После расстрела на площадь подогнали грузовые машины с откидывающимися бортами и спешно забросали туда трупы. Развезли их по пяти заброшенным кладбищам Ростовской области и тайно похоронили.
В спешке часто закапывали людей в чужие могилы. 76 работников милиции и три работника Новочеркасского ЗАГСа дали подписку о неразглашении мест захоронения. Близким не отдали для погребения ни одного погибшего. Вечером на площадь выехали пожарные машины, брандспойтами смывали кровь с мостовой, однако на асфальте долго еще оставались бурые пятна.
Вот так, на этих пятнах, по распоряжению горкома партии и устроили на другой день вечер танцев для молодежи — «чтобы успокоить жителей города». Из Москвы спешно вызвали мастеров эстрады, объяснили им: необходимо незамедлительно провести «концерт дружбы трудящихся города и военных». Один из участников концерта вспоминал потом: «Кругом были только застывшие лица, одни — от горя, другие — от вины».
Письма, уходившие из Новочеркасска, специально просматривались: в них ни слова не должно было быть о расстреле мирной демонстрации. От людей, выезжавших из Новочеркасска, брали подписку, что они будут молчать. Местные газеты тем паче не давали ни строчки. 2 июня областная газета «Молот» сообщала: «Н.С. Хрущев присутствовал на торжественном открытии Дворца пионеров и школьников в Москве, совершил поездку на автопоезде по территории парка…» Городская газета «Знамя коммуны» 5 июня восклицала: «Трудящиеся Новочеркасска одобряют меры, принятые партией и правительством для быстрого роста производства животноводческой продукции…»
Репрессии
Страх и ложь пронизали все руководство страны снизу доверху. Позже Микоян скажет: «Почему Хрущев разрешил применить оружие? Он был крайне напуган тем, что, как сообщил КГБ, забастовщики послали своих людей в соседние промышленные центры…»
Но смертельно напугана была вся верхушка страны. Вся сплошь. Этот страх не мог не породить и самых жестоких репрессий. Начались судебные процессы. Больше ста человек получили от 10 до 15 лет лагерей. 20 августа 1962 года Верховный суд РСФСР под председательством Л.Н. Смирнова с участием прокурора А.А. Круглова приговорил семерых «участников массовых беспорядков» к расстрелу. К крови, пролитой 2 июня на площади у горкома партии, прибавилась и эта новая кровь.
Как водилось у нас, никто из руководства страны не мог оставаться чистеньким, незапятнанным. Надо было всех повязать круговой порукой. На полях справки о принятых мерах в связи с новочеркасскими событиями стоят одобряющие визы членов Президиума ЦК КПСС Воронова, Брежнева, Косыгина, Шелепина, Куусинена, Ильичева, Суслова, Микояна, Полянского, Гришина. Нет только подписи самого Хрущева. Однако есть приписка его помощника: «Тов. Хрущев Н.С. читал. 26.08.62 г. В. Лебедев». То есть читал уже через шесть дней после расстрельного приговора, но не расписался. Отчего? Лишних письменных следов не хотел оставлять? А впрочем, какая разница: без его отмашки не могло быть ни расстрела демонстрации, ни судебного приговора.

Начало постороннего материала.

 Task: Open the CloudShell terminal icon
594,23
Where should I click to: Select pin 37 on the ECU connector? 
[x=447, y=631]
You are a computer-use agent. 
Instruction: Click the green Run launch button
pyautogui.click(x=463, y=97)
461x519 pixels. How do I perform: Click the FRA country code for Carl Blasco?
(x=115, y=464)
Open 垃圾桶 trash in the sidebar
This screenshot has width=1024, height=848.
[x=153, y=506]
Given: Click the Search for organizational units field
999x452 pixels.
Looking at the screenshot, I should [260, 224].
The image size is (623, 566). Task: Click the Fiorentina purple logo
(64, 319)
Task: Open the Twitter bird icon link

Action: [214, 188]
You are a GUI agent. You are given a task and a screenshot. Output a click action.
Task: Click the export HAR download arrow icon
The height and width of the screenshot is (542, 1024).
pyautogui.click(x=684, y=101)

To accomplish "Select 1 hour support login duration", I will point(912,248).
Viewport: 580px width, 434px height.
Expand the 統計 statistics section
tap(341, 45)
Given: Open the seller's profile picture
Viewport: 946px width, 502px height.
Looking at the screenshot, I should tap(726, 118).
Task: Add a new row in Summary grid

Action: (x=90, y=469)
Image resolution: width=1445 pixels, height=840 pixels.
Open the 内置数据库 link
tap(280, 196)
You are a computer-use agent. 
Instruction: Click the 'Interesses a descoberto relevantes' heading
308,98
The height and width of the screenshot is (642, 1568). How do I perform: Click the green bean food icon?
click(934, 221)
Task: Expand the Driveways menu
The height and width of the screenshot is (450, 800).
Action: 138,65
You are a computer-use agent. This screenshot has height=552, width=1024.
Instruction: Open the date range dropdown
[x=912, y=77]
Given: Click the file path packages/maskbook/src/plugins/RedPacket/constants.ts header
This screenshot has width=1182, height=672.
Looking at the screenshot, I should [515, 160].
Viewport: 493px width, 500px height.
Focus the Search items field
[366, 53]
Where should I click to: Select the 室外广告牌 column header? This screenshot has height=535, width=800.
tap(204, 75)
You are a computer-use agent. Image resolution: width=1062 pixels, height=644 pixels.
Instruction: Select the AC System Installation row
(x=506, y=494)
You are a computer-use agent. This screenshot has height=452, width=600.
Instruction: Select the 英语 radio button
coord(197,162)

Последним Генеральным прокурором Советского Союза был Николай Трубин. Когда он только приступил к своим обязанностям в 1990 году, автор взял у него интервью. Прокуратура, говорил Трубин, не должна поддаваться никакому политическому влиянию, ее дело охранять закон и только. Интервью называлось «Я юрист, а не политик». Пожалуй, никогда еще мы не слышали таких смелых слов от Генерального прокурора страны.Однако тогда же, в 1990 году, через 28 лет после новочеркасских событий, в печати появился документ, оправдывающий расстрел участников той демонстрации, и подписан был этот документ Николаем Семеновичем Трубиным.
На мемориальном комплексе памяти жертв новочеркасской трагедии
Когда через год СССР прекратил свое существование, а с ним исчез и пост союзного Генерального прокурора, автор позвонил Трубину и спросил, не готов ли он сейчас рассказать, что заставило его через столько лет подписать этот документ. «Рано, — ответил Николай Семенович, — еще не пришел срок». — «Почему? Кажется, вы уже ничем не рискуете». — «А вы не понимаете?» — спросил он.